## YOUR OBJECTIVE:
The records below are to be output exactly, except for their pictures.

[Stored items]
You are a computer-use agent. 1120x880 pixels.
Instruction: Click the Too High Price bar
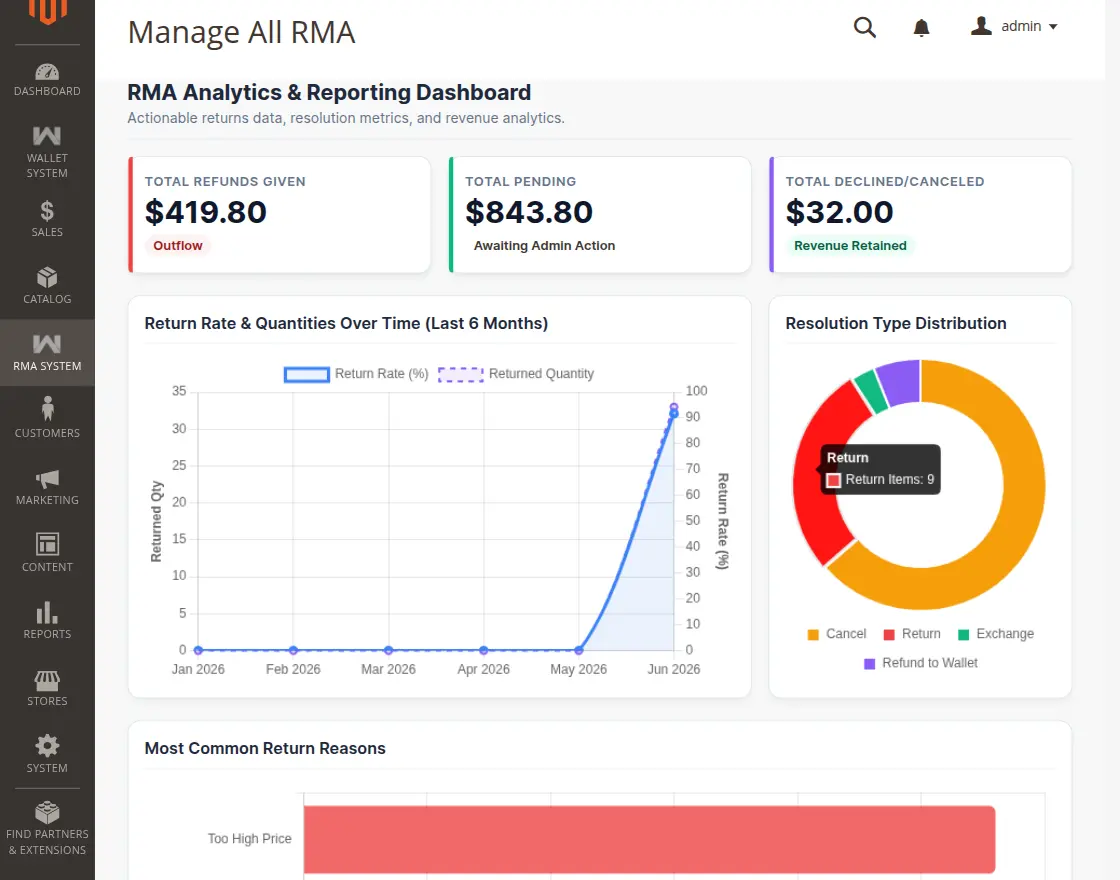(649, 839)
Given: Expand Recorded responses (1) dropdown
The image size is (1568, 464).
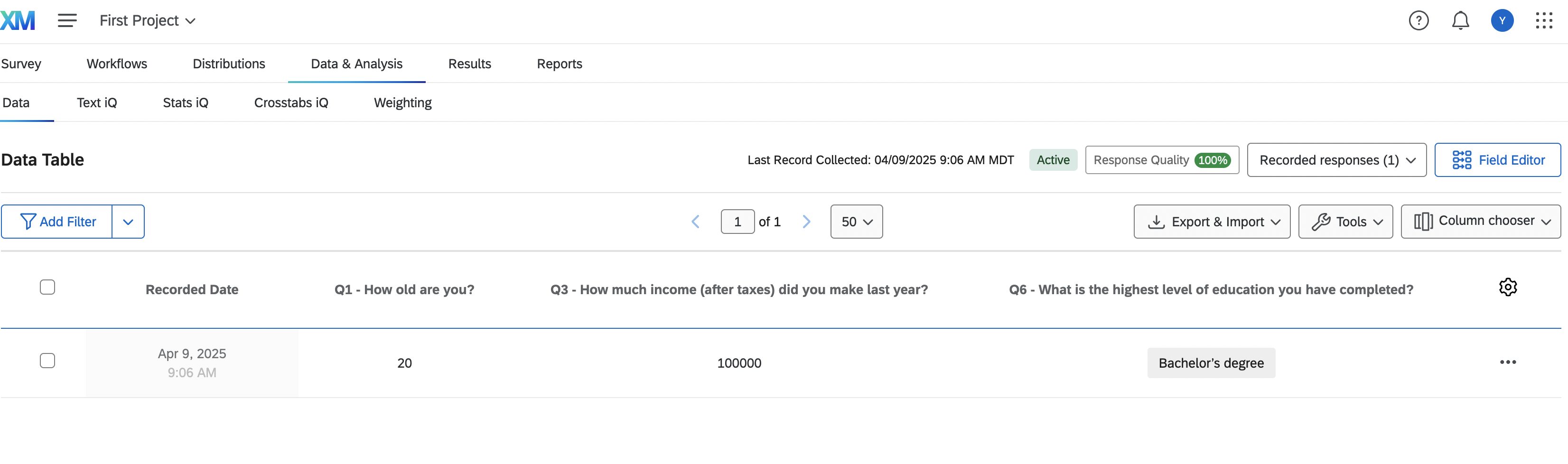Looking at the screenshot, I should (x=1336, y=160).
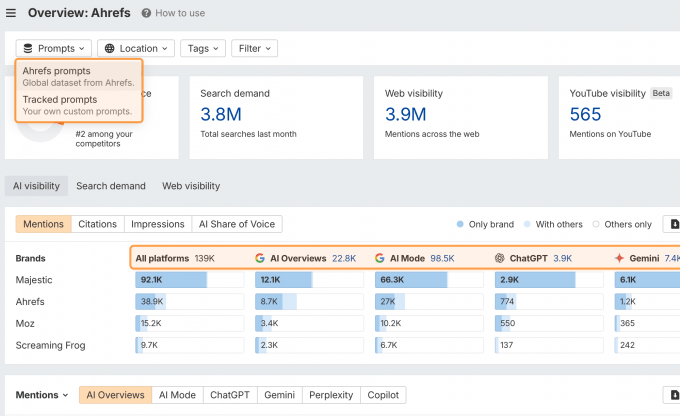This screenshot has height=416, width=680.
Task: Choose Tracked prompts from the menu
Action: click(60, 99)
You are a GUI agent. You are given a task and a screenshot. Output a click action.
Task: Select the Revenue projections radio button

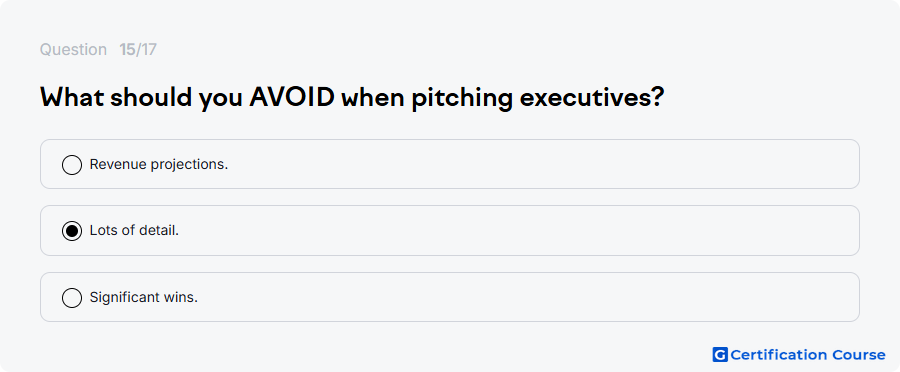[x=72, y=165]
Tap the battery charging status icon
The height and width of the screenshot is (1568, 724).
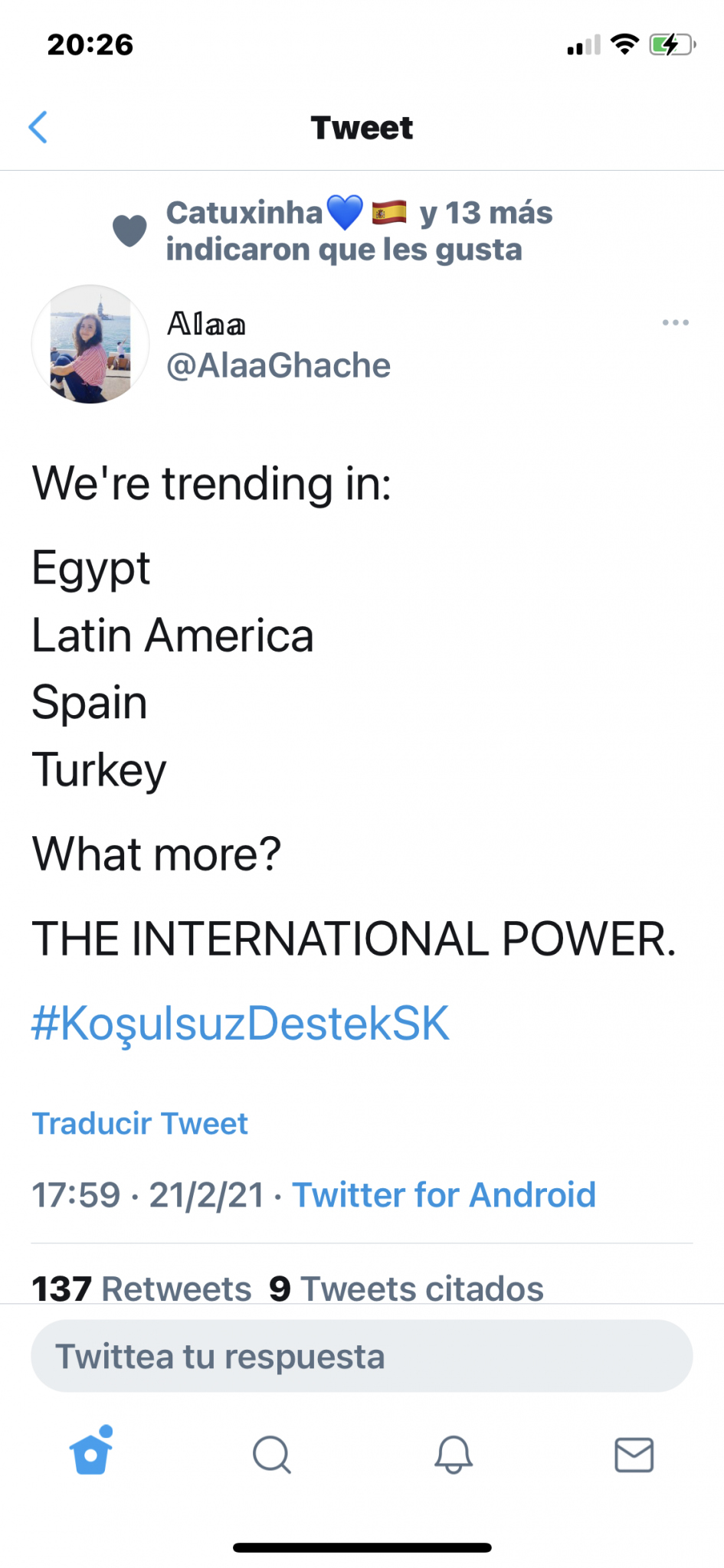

## YOUR RESPONSE:
You are a computer-use agent. 1120x880 pixels.
Instruction: Click the Too High Price bar
(649, 839)
Given: Expand Recorded responses (1) dropdown
The image size is (1568, 464).
Looking at the screenshot, I should (x=1336, y=160).
This screenshot has height=416, width=680.
Task: Choose Tracked prompts from the menu
Action: click(60, 99)
You are a GUI agent. You are given a task and a screenshot. Output a click action.
Task: Select the Revenue projections radio button

[x=72, y=165]
Tap the battery charging status icon
The height and width of the screenshot is (1568, 724).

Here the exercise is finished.